## TASK INSTRUCTIONS
Continue the column about wild campers from its last sentence.

## TEXT
_ _ _

Jamie Blackett

The trouble with wild campers

issue 05 August 2023

It’s not just bears that squat in the woods, as you’ll discover if you ever have the pleasure of a visit from wild campers. Other disfigurements to the land have included scorched patches of grass, which luckily didn’t become full-blown wildfires, branches severed from trees (presumably for wet firewood), stakes removed from young saplings (ditto), and the inevitable beer can and ‘disposable’ barbecue pyramid. I recently found a lacy, magenta-coloured bodice hanging from a tree, but that may have been left by an even wilder breed of camper.

So I have every sympathy for my fellow landowners who have the misfortune of eking out a living in the granite-strewn wastes of the Dartmoor National Park, where a legal challenge has just upheld the right to camp wildly, without permission.

_ _ _

## EXTRACTED INFORMATION
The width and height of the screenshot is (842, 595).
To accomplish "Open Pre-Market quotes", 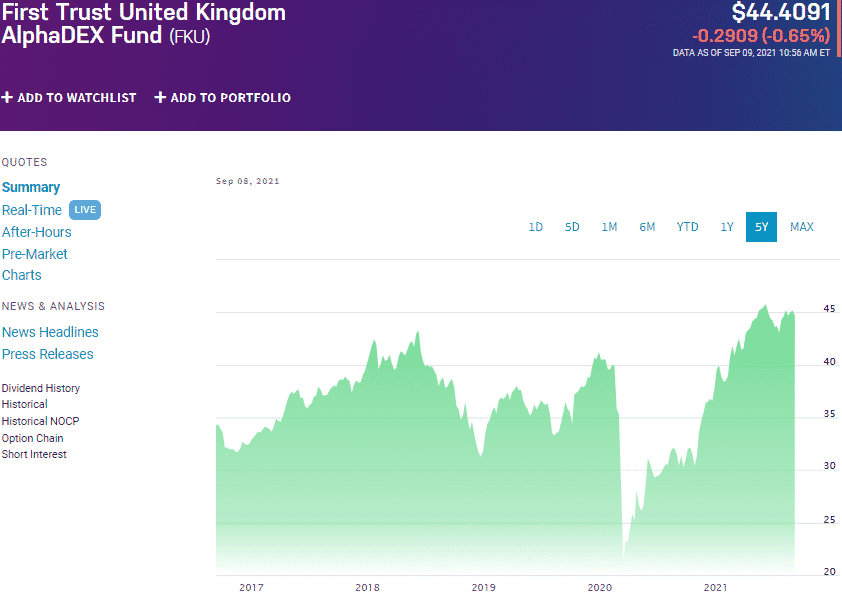I will (34, 254).
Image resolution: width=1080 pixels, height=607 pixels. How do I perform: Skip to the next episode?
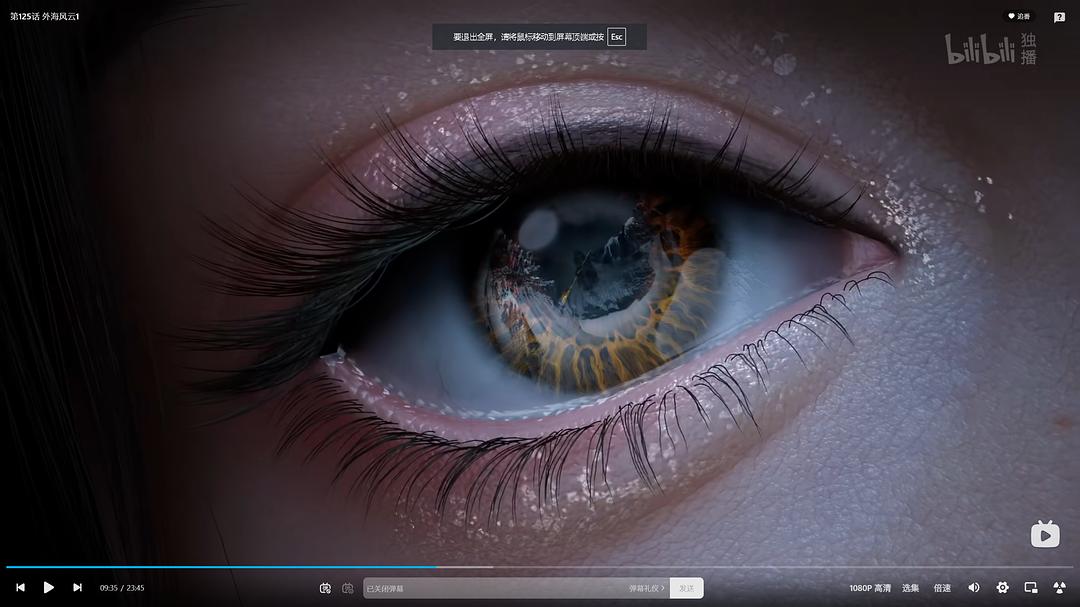point(77,587)
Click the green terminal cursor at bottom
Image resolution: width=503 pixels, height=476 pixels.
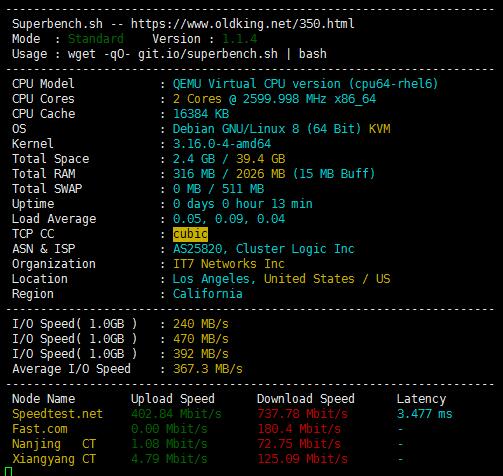(x=9, y=471)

_ _ _

## WRITTEN ANSWER
Visitors can now camp overnight wherever they please, after the Court of Appeal decided that a right to ‘open-air recreation’ included setting up a tent and bedding down. As one campaigner from the charity The Stars Are for Everyone said: ‘Access to a night under the stars… now does not rely on the whims of individual landowners but is owned by ordinary people.’ As though those who steward the land are somehow not ordinary and that they exist to frustrate the lives of those who are.

In fact, few landowners would want to ban visitors outright; the warp and weft of rural living has always been enriched by a cast of hermits and eccentrics. In my childhood, there was an old lady named Miss Paulet who would roam the highways and byways in a gypsy caravan, pulled by a skewbald cob named Magpie that was nearly as old as her. She would occasionally call on my parents for a glass of sherry and a bath and once gave my father a piece of paper with the address of her next of kin scrawled on it – a marchioness with many acres of her own – in case she was found dead one day.

We have from time to time had tramps living in secluded parts of the estate and have had cordial relations with them. Here in Scotland, there is in fact a centuries-old tradition of cattle drovers, displaced Jacobites and other outdoor types camping pretty much where they please. There has never been a law of trespass, despite attempts by the newly devolved executive to pretend they had bestowed a ‘right to roam’. And most landowners were just fine with that, particularly as all sides tried to make it work, despite ever-increasing pressure from a growing population wanting access.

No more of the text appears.